RITUAL MIT FLÜSSIGEM TABAK
Das Ritual des Inhalierens flüssigen Tabaks, aus Mapacho („repocati rao“) hergestellt, wird in der Shipibo-Kultur seit Generationen weitergegeben. Diese Medizin wird zubereitet, indem Mapacho solange in einer kleinen Menge Wasser eingeweicht wird, bis sich die Flüssigkeit dunkel färbt. Während dieses Prozesses nimmt das Wasser alle Eigenschaften des Tabaks auf, insbesondere das Nikotin, das sehr wasserlöslich ist.

Früher wurde dieses Ritual in jedem Haushalt durchgeführt, vor allem bei Kindern. Die Großmütter waren hauptsächlich für die Heilung ihrer Kinder zuständig und taten dies mit der Tabakflüssigkeit, aber auch mit Huito, Ajosacha und Mucura. Normalerweise führten sie dieses Ritual in den Morgenstunden durch und dann mussten die Kinder im Fluss baden und sein Wasser trinken, während sie tauchten und schwammen. Auf diese Weise sorgten die Großmütter dafür, dass ihre Enkelkinder stark und gesund aufwuchsen, aktiv und dynamisch waren und Intelligenz und Konzentration entwickelten.
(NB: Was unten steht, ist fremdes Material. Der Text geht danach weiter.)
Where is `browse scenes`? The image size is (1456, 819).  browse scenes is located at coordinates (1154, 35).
Ebenso wurde Mapacho-Flüssigkeit zur Heilung von Krankheiten wie Nasennebenhöhlenentzündungen, zur Bekämpfung von Schlaflosigkeit und Heiserkeit verwendet, aber es wurde auch Frauen empfohlen, um ihre Fähigkeit zu verbessern, die „Kené“ – die traditionellen Shipibo-Muster – zu visualisieren.
Schamanen verwenden diese Medizin zur Heilung von Depressionen, Stress und verschiedenen emotionalen Zuständen, wie Wut, Angst und Jähzorn. Die durch die Nase eingenommene Tabakflüssigkeit hilft, Schleim auszuscheiden, der als Materialisierung von Traurigkeit und angesammelten Traumata angesehen wird. Die Medizin öffnet auch den Geist und stärkt die Intuition.
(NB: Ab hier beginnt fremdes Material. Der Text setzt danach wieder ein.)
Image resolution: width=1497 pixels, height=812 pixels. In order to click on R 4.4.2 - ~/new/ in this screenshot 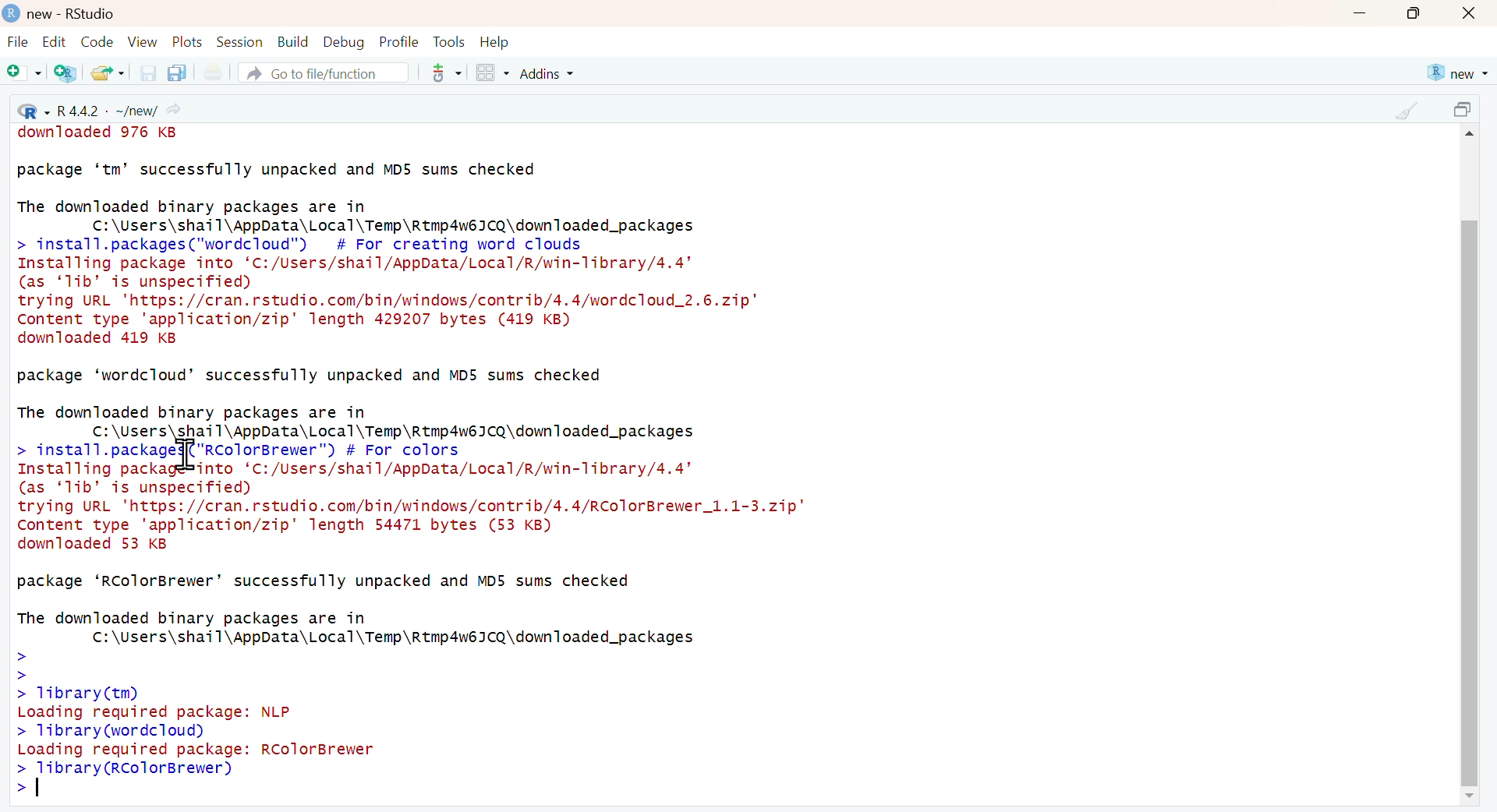, I will do `click(97, 108)`.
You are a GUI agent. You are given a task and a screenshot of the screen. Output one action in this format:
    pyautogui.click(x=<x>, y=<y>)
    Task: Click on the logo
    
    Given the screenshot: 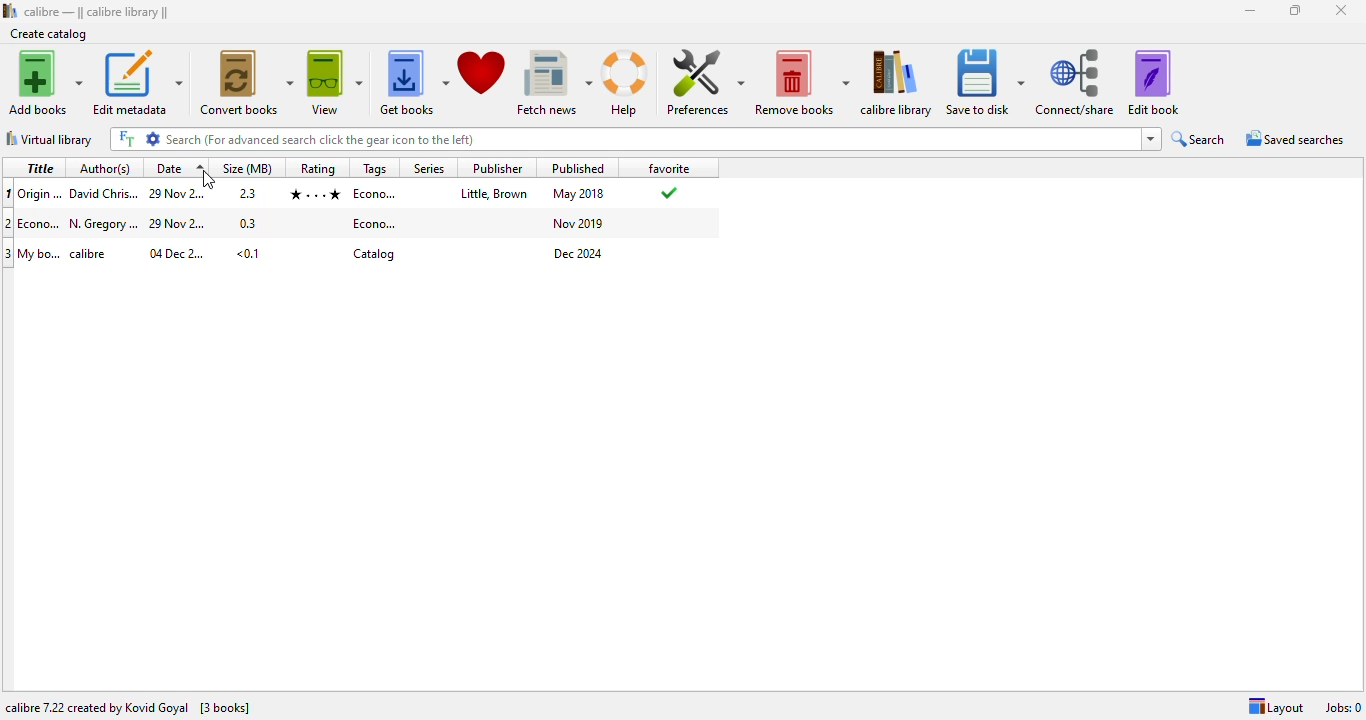 What is the action you would take?
    pyautogui.click(x=10, y=10)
Maestro Heberto führt dieses Ritual in der Regel vor einer Ayahuasca-Zeremonie durch, um den Körper und den Geist des Teilnehmers auf den Empfang der Heilung vorzubereiten. Die Flüssigkeit wird mit einer Pipette in die Nasenlöcher appliziert. Das anfängliche Gefühl kann recht unangenehm sein – man kann Schwindel oder Schluckauf verspüren, was eigentlich ein gutes Zeichen dafür ist, dass die Medizin zu wirken begonnen hat. In dem Maße, in dem es Schichten blockierter Energien beseitigt, bemerkt der Patient eine Öffnung des Geistes, geistige Klarheit und eine allgemeine Steigerung von Energie und Kraft.
Während eines Rituals werden mehrere Anwendungen durchgeführt. Die ersten drei sind für alle Teilnehmer notwendig, da sie den drei Türen der drei Hauptheilkanäle – Liebe, Medizin und Schutz – entsprechen. Danach kann der Patient wählen, ob er eine weitere Dosis wünscht, was häufig der Fall ist. Am Ende des Rituals ist es wichtig, wie von den Großmüttern angewiesen, sich mit dem Geist des Wassers zu verbinden, am besten durch ein Bad im Fluss (alternativ eine Dusche), und viel Wasser zu trinken, um die Giftstoffe und schlechten Energien, die durch das Ritual mit der Tabakflüssigkeit aufgewirbelt wurden, auszuleiten.